We likely only meant to include the first case. In that case, we would want to say, There exists a dog that has four legs – here is that translation:

``∃ x (isDog(x) ∧ hasFourLegs(x))``

We will usually want to use the `∧` operator instead of the `→` operator when writing a proposition about one/some individuals.

## Predicates from math

All of our examples in this section involved predicates over domains like people, animals, or living things. A different domain that we are used to working with is some set of numbers: the integers, the positive numbers, the rational numbers, etc.

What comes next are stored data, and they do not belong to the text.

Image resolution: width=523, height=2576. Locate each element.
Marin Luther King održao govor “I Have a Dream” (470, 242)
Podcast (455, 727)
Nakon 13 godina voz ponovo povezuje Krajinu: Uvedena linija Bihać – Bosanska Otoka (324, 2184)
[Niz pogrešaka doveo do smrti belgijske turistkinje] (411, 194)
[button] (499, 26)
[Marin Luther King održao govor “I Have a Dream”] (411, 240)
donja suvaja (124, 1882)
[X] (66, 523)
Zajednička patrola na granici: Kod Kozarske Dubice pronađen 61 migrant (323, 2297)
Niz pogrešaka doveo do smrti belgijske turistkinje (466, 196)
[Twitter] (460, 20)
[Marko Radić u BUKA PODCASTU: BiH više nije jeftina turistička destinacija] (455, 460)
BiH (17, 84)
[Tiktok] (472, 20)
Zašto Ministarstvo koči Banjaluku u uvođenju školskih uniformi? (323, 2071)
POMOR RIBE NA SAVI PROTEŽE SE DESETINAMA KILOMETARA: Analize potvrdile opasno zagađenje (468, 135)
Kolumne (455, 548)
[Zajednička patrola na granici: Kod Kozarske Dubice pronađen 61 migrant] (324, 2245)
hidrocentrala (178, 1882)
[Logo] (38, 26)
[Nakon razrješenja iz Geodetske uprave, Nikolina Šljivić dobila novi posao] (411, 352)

Perhaps our domain is the set of all integers. Then `>` is a predicate with two parameters – `x > y` is defined as whether `x` is bigger than `y`, for two integers `x` and `y`. We might write:

``∀ x (x + 1 > x)``

Because for all integers, `x + 1` is bigger than `x`. We might also write:

``∃ x (x > x * x * x)``

Because -4 > -4 * -4 * -4, i.e., -4 > -64. The same is true for any negative number.

Other common predicates in math are: `<`, `<=`, `>=`, `==`, and `!=`.

## Quantifier symbols

The official symbol for the universal quantifier (“for all”) is an upside-down A, like this: `∀`. You are welcome to substitute either a capital `A`, or with the word `all` or `forall`. This will be especially handy when we reach Chapter 6 on writing proofs in predicate logic.

The official symbol for the existential quantifier (“there exists”) is a backwards E, like this: `∃`. You are welcome to substitute either a capital `E`, or with the word `some` or `exists`.